Los 138 autobuses de la UC necesitan aproximadamente 300 cauchos, informó este lunes Sifontes a El Carabobeño. “Técnicamente es imposible”, confiesa sobre la posibilidad de levantar el paro ahora mismo. Dice entender a los choferes que tomaron la medida. Por una sencilla pero poderosa razón: “La seguridad de ellos y los estudiantes va primero. No puedo mandar a cubrir una ruta a un autobús con los cauchos lisos”.

Joe Gil ayuda a dibujar el problema. Es el presidente del sindicato de transporte que provocó la paralización. Durante una asamblea este lunes, le dice a sus compañeros a través del parlante: “Muchos de nosotros llegábamos en la mañana a nuestros trabajos y teníamos que utilizar la batería de nuestros carros para prender los autobuses”. Si se apagaba en plena ruta, los estudiantes se tenían que bajar a empujar la unidad. Su indignación era evidente. Según Sifontes, la UC necesita más de 100 baterías.
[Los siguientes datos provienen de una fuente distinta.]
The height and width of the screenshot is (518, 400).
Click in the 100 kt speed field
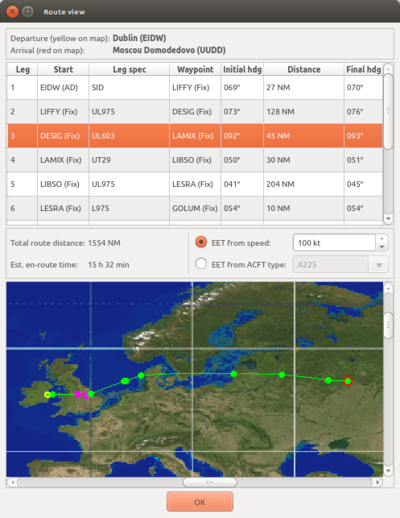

Los transportistas están recostados en las unidades estacionadas en la dirección de transporte. “Aquí no hay fiesta, lo que hay es rabia”. No hay dinero en sus bolsillos ni tampoco la capacidad de producirlo. Cuando les preguntamos por unidades con cauchos lisos para hacer una foto, se atropellaban entre sí diciendo números de las unidades, de tantas que hay así. “La 93, tómale a esa que es la que está peor”, exclamó uno.  
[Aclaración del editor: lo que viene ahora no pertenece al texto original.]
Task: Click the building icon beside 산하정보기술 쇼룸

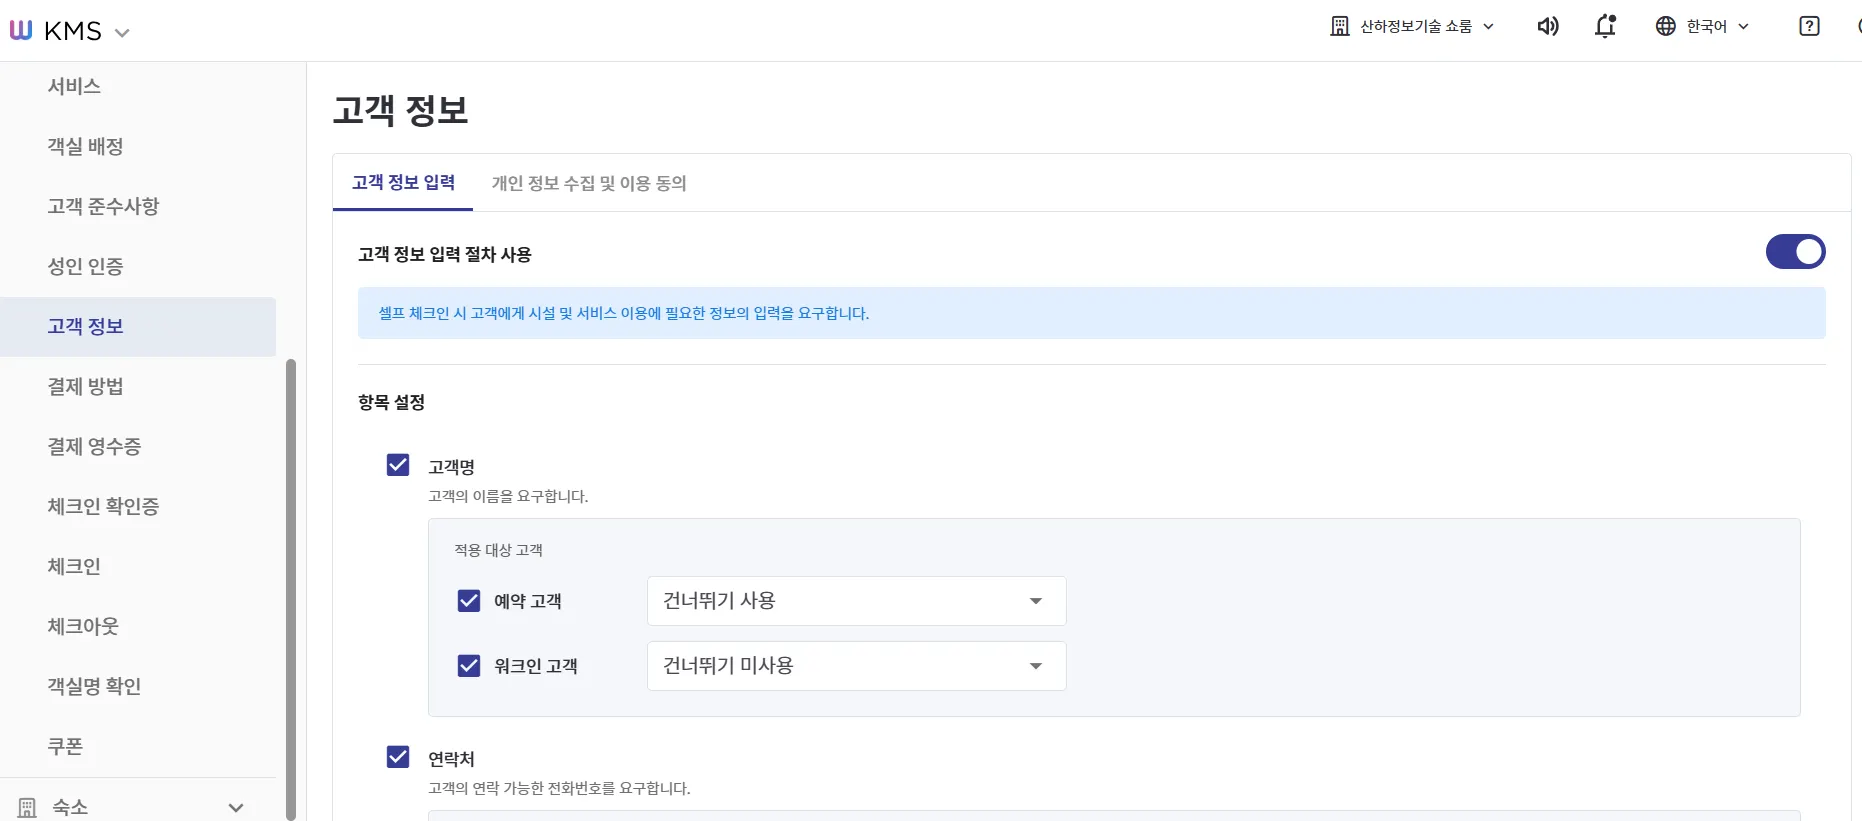Action: (x=1340, y=26)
En el parque recreacional sur se difumina el clima de preocupación. Allí está la sede de la Proveeduría regional del Transporte, administrada por el Gobierno. Hay risas, saludos y gente esperando ansiosa sentada en el lobby para ser atendida. Nelson Talavera, presidente del Sindicato Unitario de Trabajadores (Sutras-Carabobo) era uno de los que entraba sonriente saludando a todos. En minutos confirmó la noticia: cuatro mil cauchos llegarán esta semana a Carabobo. “El gobernador Francisco Ameliach nos ha ayudado bastante”.

El transporte funciona a 30% de su capacidad en el estado. La demanda es de aproximadamente siete mil cauchos, confesó Talavera. La realidad se ve en las paradas, dice. “Somos bastante golpeados, pero con esta medida del Gobierno se va a aliviar un poco”. Se trata de una dotación extraordinaria, que no tiene que ver con la asignación regular de la Proveeduría. “Vamos a saciar definitivamente la demanda con esta asignación sumada a la que regularmente tiene la Proveeduría”.

La UC podría poner a funcionar sus autobuses con 7,5% de la asignación de cuatro mil unidades que mencionó Talavera. “Vamos a luchar porque se dé”, explica sobre si la casa de estudios estará incluida en la entrega esta semana. Pero recuerda que la situación del transporte público es muy precaria, y es difícil que se logre. El sindicato y la gobernación están luchando para que no solo la UC, sino todas las universidades reciban, dice. “Hay la voluntad, se está luchando, tanto el presidente Nicolás Maduro como el gobernador Ameliach”.